> **Recorded data**
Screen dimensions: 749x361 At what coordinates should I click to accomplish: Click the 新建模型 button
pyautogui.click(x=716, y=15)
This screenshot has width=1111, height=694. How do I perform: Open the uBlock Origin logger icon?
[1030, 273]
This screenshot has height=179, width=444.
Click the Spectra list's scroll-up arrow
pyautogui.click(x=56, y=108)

==

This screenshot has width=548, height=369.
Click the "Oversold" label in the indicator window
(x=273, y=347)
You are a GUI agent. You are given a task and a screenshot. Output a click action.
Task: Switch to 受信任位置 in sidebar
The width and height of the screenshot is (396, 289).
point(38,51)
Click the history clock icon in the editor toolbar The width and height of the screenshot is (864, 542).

> **Exercise instructions**
Return, word for word, every line of the entries from the one containing "Screen dimensions: 749x361" through the one containing "pyautogui.click(x=56, y=108)", with both of those lines included.

> **Solution to the problem**
Screen dimensions: 749x361 At what coordinates should I click to accomplish: Click the 新建模型 button
pyautogui.click(x=716, y=15)
This screenshot has width=1111, height=694. How do I perform: Open the uBlock Origin logger icon?
[1030, 273]
This screenshot has height=179, width=444.
Click the Spectra list's scroll-up arrow
pyautogui.click(x=56, y=108)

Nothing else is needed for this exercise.